Treatment of herpes zoster with brivudin in immunocompromised children

Abstract:Purpose: Herpes zoster (HZ) is caused by endogenous reactivation of latent varicella-zoster virus (VZV) that persists in sensory ganglia after primary infection. The incidence and severity of HZ increases during immunosuppression. Especially immunocompromised patients are at high risk of developing a cutaneous rash and suffering from delayed healing of lesions. Bromovinyl deoxyuridine (brivudin), one of the most potent oral inhibitors of VZV replication, is widely used in therapy of HZ in adult patients, particularly in Europe. In this study, we investigated the efficacy of brivudin in immunocompromised children to provide an outpatient treatment option. Methods: In this prospective study, we included 64 immunocompromised pediatric patients with a median age of 14 years. Forty-seven patients received immunosuppressive therapy as part of hematopoietic stem cell transplantation and 17 patients as part of chemotherapy. Primary diagnosis was made clinically by examining the nature and the localization of the skin lesions.

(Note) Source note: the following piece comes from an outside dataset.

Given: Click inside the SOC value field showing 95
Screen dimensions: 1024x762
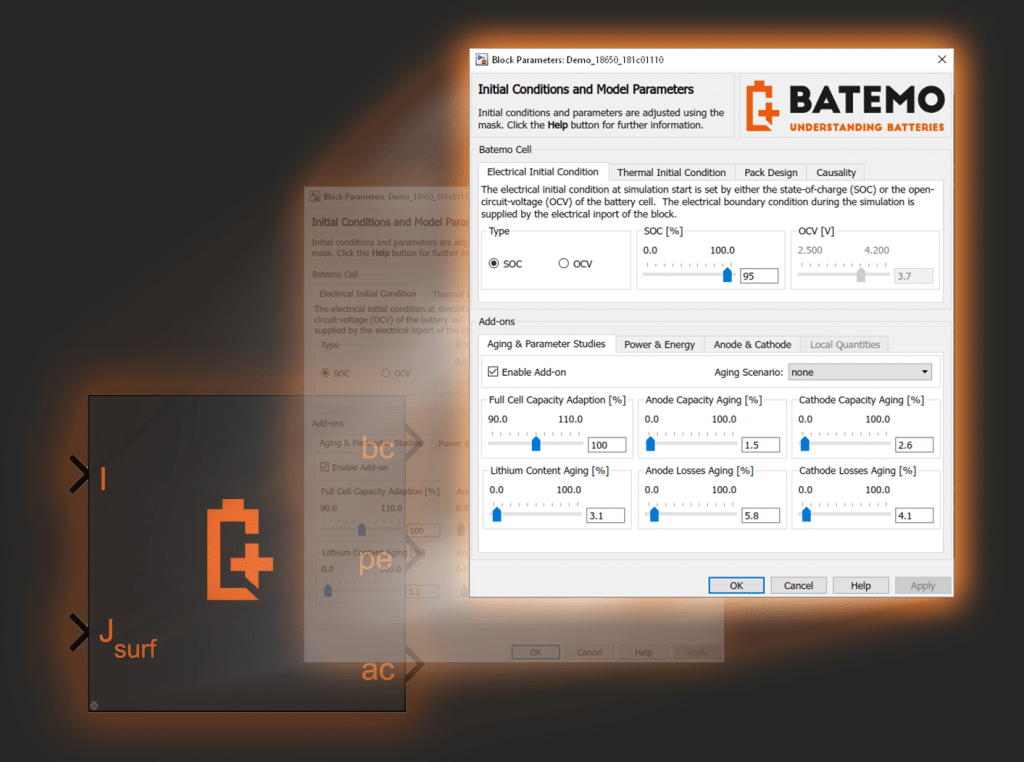Looking at the screenshot, I should click(758, 275).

Laboratory confirmation was conducted based on the detection of VZV DNA in vesicle fluid and blood samples. Brivudin was administered orally at a single dose of 2-5 mg/kg per day. We monitored the patients’ response for the full time of treatment and observed the time of full crusting of lesions, loss of crusts, and any adverse effects that occurred. Results: Patients received medication for 7-21 days (median: 14 days). All children responded promptly to antiviral treatment and recovered completely from their HZ infections without complications.Crusting of lesions was reached after 3-14 days (median: 6 days). Full healing of skin lesions was ascertained within 7-21 days (median: 12 days). Overall, brivudin therapy was well tolerated. No clinical side effects during or after the treatment were observed. High compliance was achieved due to the once-daily dosing regimen. All patients were treated in an outpatient manner. Conclusion: Oral brivudin was a very effective and well-tolerated therapy in immunocompromised children with HZ infection. The oral administration offers potential for outpatient treatment of HZ in these patients.